### GOAL OF THE EXERCISE
Quote the items from the line with "You are a computer-use agent. The image size is (1348, 736)." to the line with "Action: click(247, 201)", both lines included, and nothing else.

=== THE RECORDS ===

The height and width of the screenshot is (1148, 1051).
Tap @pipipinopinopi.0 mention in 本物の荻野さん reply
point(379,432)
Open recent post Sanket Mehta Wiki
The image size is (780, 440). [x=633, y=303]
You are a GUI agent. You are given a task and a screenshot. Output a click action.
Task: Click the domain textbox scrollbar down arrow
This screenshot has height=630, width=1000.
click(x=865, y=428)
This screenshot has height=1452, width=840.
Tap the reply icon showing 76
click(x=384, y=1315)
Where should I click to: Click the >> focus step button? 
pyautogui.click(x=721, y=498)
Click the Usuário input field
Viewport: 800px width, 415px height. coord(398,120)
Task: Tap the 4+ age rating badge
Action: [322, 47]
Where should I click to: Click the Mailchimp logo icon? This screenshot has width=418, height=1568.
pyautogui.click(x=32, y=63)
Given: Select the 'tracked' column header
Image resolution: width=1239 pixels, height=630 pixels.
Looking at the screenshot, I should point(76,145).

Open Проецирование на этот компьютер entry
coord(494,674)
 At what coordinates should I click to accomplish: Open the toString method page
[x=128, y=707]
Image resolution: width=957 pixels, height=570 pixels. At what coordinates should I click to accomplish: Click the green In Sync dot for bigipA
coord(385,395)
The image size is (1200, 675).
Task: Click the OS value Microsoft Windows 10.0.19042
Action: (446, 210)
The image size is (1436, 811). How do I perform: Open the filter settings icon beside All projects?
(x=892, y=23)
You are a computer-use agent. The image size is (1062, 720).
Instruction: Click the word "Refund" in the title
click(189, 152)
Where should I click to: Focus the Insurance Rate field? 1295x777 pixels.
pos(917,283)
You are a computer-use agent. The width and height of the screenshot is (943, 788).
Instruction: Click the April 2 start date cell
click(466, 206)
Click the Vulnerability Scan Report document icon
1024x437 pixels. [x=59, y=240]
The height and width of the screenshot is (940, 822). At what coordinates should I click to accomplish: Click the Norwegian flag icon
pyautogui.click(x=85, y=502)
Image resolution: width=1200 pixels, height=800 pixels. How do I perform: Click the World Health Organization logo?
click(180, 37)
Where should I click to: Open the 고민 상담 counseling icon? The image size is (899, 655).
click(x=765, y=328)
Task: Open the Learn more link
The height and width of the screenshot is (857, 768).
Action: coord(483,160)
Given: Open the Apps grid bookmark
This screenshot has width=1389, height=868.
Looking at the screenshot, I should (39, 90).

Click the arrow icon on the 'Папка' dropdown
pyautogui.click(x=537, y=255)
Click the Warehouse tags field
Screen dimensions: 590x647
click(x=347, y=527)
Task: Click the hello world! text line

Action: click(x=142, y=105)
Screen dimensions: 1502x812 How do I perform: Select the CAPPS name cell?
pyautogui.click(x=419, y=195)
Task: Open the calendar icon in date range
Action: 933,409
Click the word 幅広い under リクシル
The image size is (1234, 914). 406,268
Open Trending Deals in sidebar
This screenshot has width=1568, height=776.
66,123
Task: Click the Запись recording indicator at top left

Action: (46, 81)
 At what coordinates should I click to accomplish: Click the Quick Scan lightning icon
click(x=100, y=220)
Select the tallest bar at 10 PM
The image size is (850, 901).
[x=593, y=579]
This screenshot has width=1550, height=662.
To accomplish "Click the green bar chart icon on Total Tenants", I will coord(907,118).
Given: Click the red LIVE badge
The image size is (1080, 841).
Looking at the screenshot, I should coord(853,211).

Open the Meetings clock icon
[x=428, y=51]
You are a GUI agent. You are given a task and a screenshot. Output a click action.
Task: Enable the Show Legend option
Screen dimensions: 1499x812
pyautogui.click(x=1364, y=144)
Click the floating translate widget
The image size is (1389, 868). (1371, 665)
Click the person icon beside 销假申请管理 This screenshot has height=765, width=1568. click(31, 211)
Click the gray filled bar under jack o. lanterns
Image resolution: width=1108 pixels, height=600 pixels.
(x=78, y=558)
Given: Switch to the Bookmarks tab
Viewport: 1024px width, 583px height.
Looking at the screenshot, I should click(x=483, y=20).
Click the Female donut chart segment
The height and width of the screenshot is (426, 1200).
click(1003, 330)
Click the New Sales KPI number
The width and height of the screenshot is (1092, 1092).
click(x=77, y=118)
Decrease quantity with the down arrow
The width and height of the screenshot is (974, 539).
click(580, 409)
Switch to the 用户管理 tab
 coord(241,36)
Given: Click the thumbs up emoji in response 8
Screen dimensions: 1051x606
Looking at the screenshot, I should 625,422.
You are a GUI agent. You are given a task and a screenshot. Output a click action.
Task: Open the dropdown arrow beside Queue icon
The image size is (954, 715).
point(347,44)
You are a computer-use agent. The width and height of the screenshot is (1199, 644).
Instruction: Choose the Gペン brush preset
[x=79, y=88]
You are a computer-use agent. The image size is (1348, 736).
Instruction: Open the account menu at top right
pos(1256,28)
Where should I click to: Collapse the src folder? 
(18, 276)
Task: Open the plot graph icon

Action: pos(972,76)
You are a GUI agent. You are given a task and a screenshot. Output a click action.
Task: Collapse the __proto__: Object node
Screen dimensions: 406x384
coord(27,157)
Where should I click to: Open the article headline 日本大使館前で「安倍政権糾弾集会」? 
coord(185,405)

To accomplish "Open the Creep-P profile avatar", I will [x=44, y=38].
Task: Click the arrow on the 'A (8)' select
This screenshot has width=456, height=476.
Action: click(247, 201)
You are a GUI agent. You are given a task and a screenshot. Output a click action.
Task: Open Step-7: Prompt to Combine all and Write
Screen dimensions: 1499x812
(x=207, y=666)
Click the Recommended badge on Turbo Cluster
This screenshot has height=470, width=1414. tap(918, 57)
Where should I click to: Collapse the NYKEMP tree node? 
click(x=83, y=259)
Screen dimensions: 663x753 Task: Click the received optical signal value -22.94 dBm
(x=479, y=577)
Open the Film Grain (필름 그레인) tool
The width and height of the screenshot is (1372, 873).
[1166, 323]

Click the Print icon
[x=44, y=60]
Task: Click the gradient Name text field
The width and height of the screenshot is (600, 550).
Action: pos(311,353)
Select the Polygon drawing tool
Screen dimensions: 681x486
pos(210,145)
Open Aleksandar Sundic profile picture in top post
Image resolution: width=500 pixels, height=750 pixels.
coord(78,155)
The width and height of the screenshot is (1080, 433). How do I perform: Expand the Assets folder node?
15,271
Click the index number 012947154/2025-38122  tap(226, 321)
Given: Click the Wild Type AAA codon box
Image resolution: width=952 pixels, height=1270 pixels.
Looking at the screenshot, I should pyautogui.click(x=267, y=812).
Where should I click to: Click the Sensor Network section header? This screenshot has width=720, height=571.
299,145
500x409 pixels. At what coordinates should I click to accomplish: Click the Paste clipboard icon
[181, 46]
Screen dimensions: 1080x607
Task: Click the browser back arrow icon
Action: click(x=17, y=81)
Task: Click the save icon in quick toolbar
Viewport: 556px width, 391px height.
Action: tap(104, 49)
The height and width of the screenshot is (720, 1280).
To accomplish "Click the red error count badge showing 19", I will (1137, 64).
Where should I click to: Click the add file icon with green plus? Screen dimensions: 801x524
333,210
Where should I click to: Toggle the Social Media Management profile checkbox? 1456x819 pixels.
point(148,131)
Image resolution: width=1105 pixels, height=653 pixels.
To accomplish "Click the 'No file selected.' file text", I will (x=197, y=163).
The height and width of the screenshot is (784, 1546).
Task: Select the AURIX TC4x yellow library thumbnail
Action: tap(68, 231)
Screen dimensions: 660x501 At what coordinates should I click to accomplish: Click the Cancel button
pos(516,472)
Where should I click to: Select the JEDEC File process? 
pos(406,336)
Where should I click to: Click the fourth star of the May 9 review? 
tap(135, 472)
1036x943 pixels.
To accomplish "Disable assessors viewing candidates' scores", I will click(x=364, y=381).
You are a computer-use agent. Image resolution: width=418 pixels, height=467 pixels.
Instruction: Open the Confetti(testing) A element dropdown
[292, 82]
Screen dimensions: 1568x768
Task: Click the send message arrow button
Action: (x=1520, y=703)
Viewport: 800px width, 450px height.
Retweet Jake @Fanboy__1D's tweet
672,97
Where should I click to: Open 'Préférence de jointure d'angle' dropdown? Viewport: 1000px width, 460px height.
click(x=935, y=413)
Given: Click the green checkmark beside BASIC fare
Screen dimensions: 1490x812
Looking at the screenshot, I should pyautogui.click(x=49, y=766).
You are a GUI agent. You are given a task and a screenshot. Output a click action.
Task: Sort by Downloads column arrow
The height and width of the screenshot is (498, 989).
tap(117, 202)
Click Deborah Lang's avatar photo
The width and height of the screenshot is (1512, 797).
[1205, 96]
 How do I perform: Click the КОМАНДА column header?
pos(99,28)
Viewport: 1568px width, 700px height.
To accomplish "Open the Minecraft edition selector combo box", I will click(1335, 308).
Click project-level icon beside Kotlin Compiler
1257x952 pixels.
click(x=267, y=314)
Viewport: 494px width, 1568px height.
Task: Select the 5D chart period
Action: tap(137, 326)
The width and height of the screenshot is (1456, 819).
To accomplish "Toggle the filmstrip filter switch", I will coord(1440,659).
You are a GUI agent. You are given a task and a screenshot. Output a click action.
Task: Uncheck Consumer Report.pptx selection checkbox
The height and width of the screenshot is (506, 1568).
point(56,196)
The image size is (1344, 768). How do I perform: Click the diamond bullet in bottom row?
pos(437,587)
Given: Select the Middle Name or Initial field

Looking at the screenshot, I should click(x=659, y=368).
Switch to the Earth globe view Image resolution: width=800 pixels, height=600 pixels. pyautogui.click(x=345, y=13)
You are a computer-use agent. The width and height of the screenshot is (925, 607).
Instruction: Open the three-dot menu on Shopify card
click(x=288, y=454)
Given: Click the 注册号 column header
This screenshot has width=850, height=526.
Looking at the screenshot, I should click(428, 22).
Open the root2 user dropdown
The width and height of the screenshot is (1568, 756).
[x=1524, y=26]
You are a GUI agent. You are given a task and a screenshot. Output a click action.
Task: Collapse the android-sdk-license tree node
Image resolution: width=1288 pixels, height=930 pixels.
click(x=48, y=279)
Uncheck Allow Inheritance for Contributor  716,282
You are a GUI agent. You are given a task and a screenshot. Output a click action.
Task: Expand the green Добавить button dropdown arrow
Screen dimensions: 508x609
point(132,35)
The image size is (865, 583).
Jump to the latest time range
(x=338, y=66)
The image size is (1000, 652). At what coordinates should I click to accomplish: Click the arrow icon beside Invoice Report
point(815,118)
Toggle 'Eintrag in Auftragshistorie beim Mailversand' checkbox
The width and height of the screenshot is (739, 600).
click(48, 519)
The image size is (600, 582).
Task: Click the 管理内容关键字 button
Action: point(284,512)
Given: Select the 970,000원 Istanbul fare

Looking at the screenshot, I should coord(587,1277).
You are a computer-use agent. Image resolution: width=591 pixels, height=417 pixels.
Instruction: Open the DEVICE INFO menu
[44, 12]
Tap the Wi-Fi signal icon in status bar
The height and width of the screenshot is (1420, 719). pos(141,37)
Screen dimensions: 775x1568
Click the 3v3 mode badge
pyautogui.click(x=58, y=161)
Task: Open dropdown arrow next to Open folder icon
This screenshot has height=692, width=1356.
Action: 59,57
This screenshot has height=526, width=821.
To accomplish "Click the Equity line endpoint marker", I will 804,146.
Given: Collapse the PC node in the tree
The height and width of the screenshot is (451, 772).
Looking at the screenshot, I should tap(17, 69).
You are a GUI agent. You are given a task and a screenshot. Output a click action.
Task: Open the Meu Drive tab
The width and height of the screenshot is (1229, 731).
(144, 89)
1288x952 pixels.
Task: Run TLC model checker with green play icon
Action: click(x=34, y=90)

===

### SOLUTION TO THIS EXERCISE
You are a computer-use agent. The image size is (1348, 736).
Instruction: Open the account menu at top right
pos(1256,28)
Where should I click to: Collapse the src folder? 
(18, 276)
Task: Open the plot graph icon

Action: pos(972,76)
You are a GUI agent. You are given a task and a screenshot. Output a click action.
Task: Collapse the __proto__: Object node
Screen dimensions: 406x384
coord(27,157)
Where should I click to: Open the article headline 日本大使館前で「安倍政権糾弾集会」? 
coord(185,405)

To accomplish "Open the Creep-P profile avatar", I will [x=44, y=38].
Task: Click the arrow on the 'A (8)' select
This screenshot has width=456, height=476.
Action: click(247, 201)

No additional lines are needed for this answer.